**WRITTEN EXERCISE:** Rename "JPG" to "PNG" in the material from the line with "At what coordinates should I click to accomplish: Activate" up to and including the line with "tap(1008, 257)", leaving all else unchanged. Give only those lines and omit the pictures.

[Entries for locating text and elements]

○ ○ ○ ○

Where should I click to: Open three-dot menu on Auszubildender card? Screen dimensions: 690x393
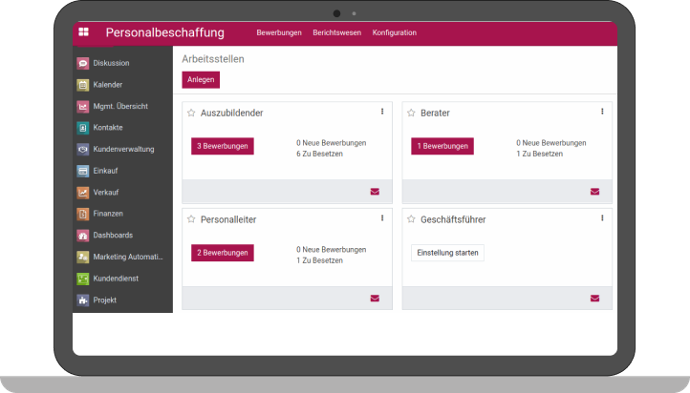(382, 112)
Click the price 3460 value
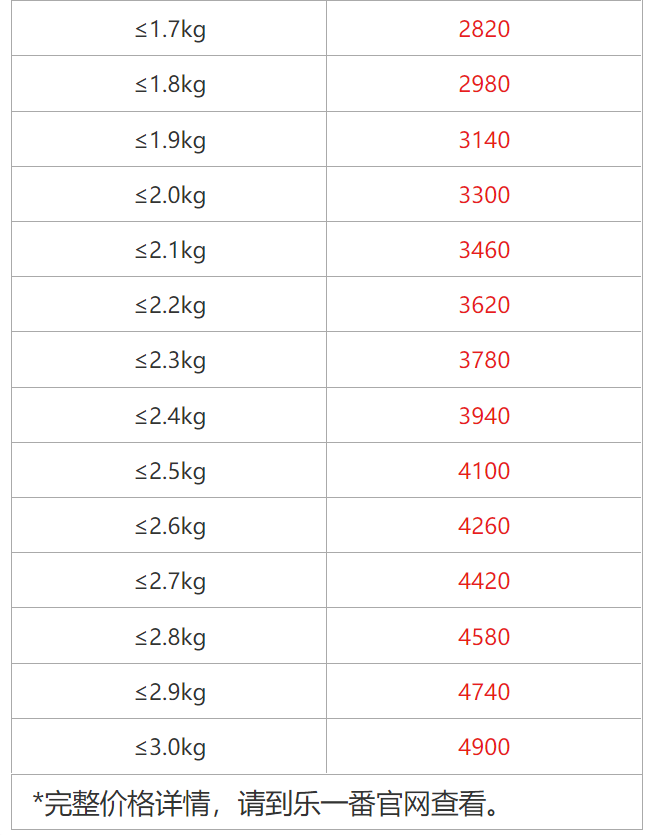Viewport: 652px width, 835px height. [484, 250]
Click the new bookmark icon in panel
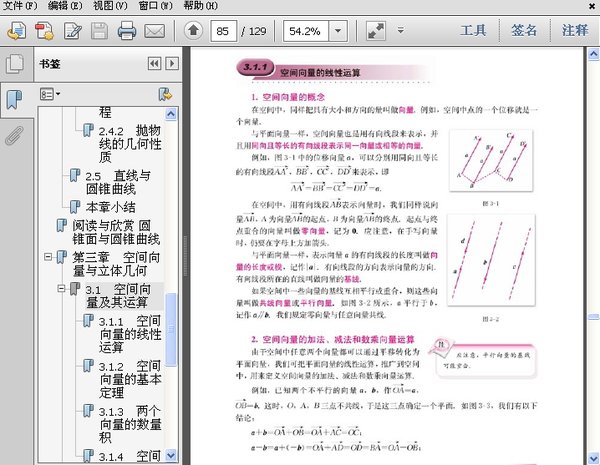Viewport: 600px width, 465px height. coord(165,94)
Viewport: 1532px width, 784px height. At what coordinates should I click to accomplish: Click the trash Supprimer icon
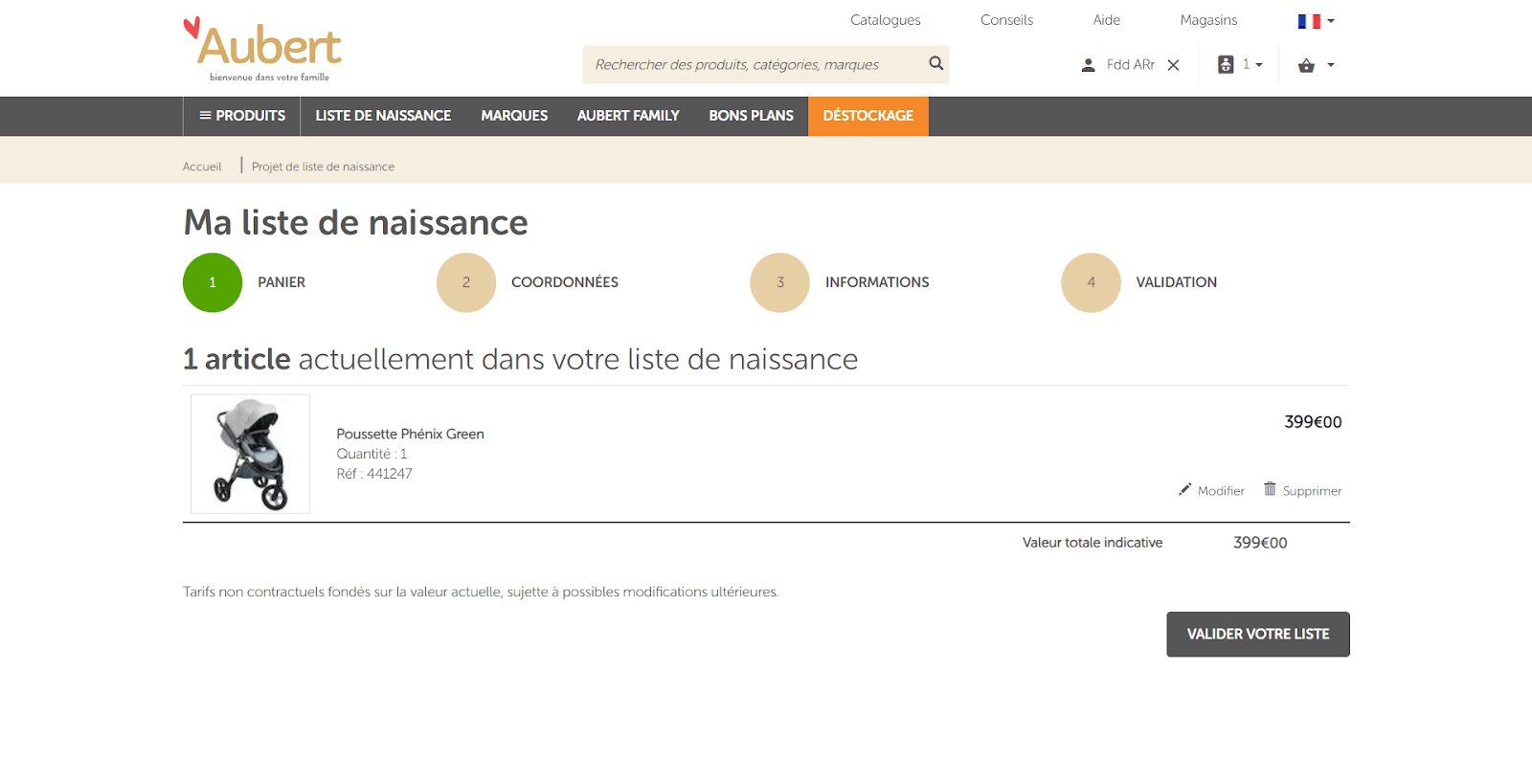point(1270,489)
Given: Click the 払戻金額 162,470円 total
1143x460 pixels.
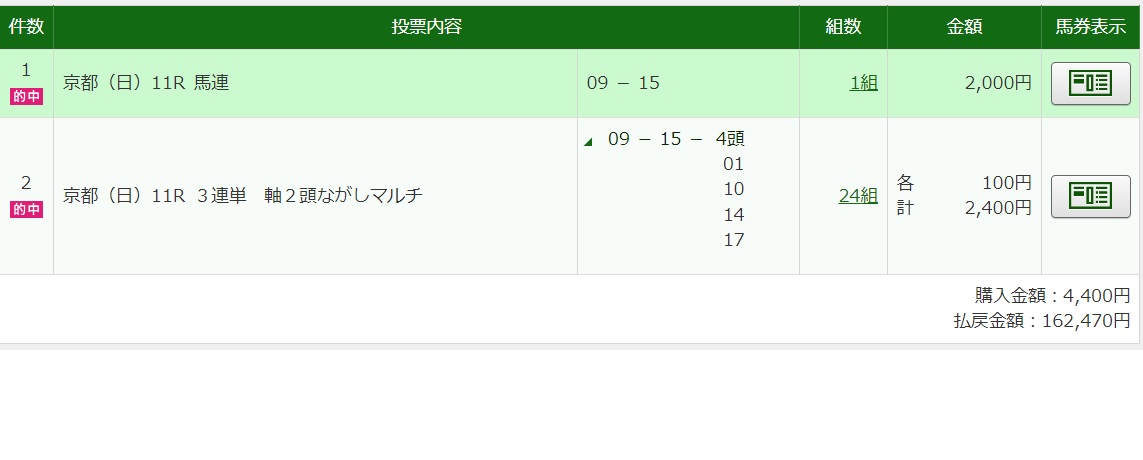Looking at the screenshot, I should point(1042,321).
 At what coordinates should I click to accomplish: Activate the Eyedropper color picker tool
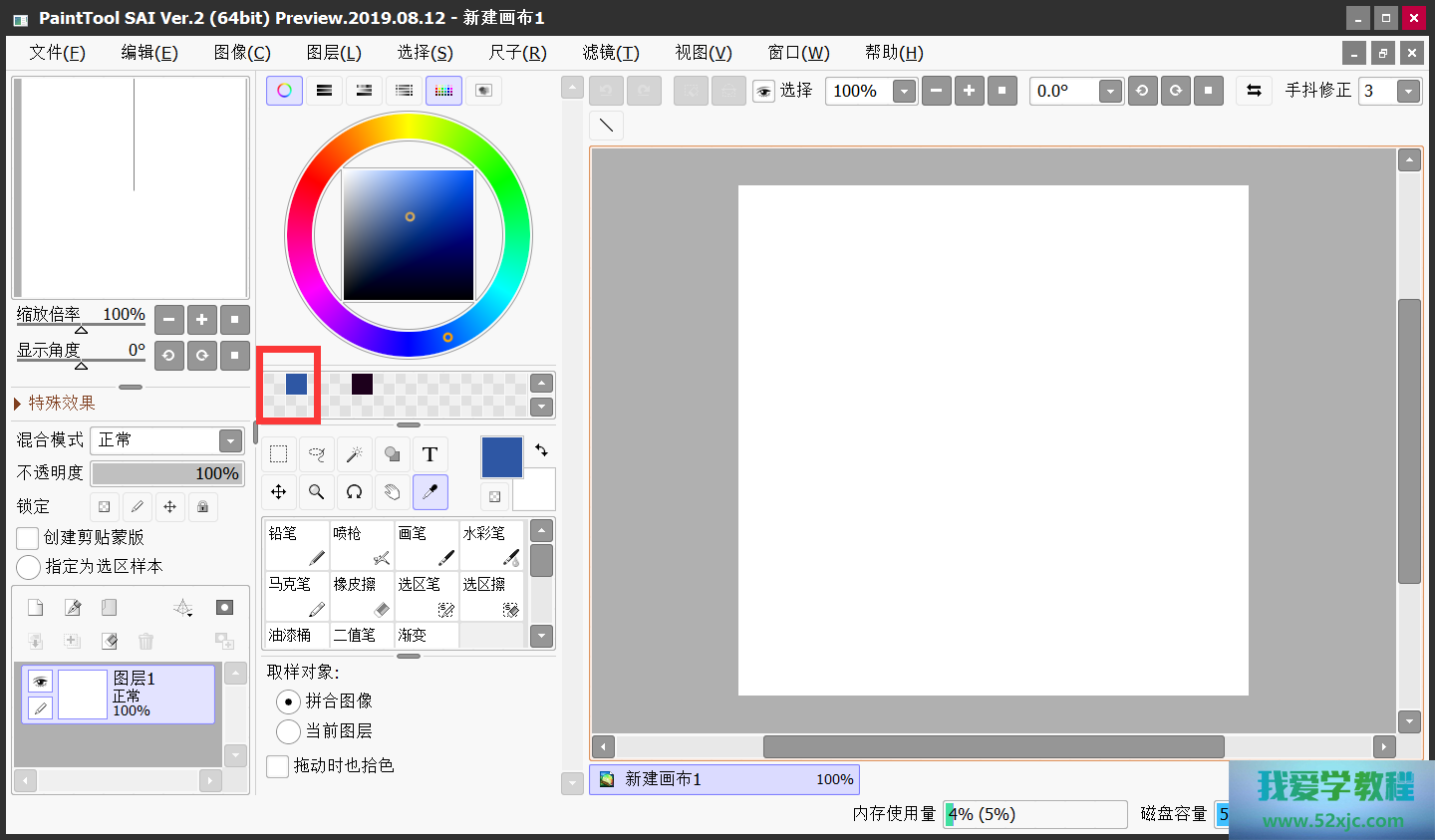point(430,492)
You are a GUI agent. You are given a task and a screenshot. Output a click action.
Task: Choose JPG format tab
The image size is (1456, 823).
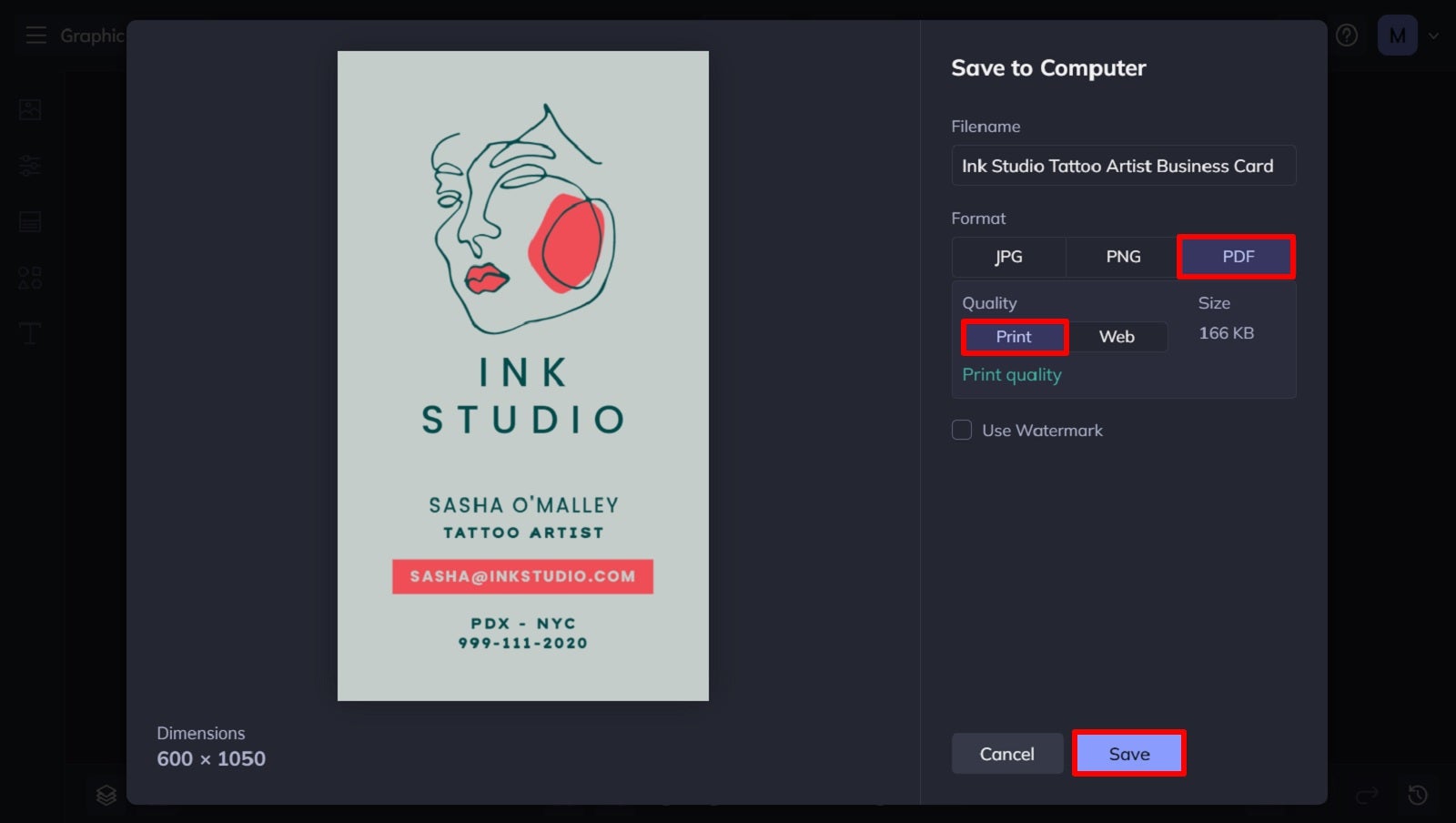tap(1008, 257)
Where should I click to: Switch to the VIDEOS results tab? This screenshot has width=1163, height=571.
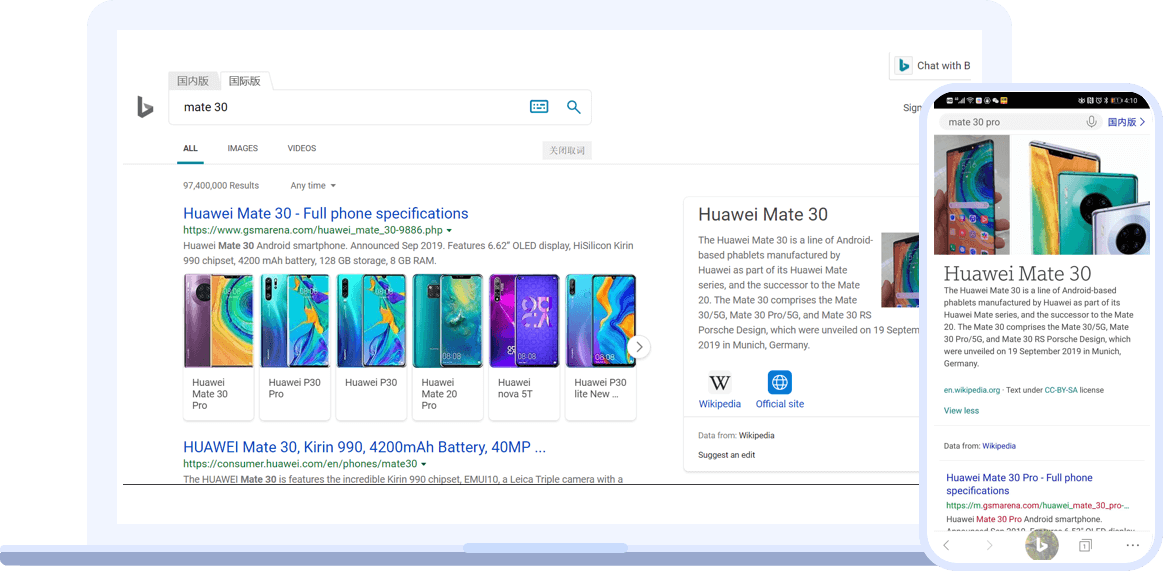pos(301,149)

○ ○ ○ ○

**RESULT FOR THIS EXERCISE:**
 At what coordinates should I click to accomplish: Activate the Eyedropper color picker tool
point(430,492)
You are a GUI agent. You are given a task and a screenshot. Output a click action.
Task: Choose PNG format tab
The image size is (1456, 823).
tap(1008, 257)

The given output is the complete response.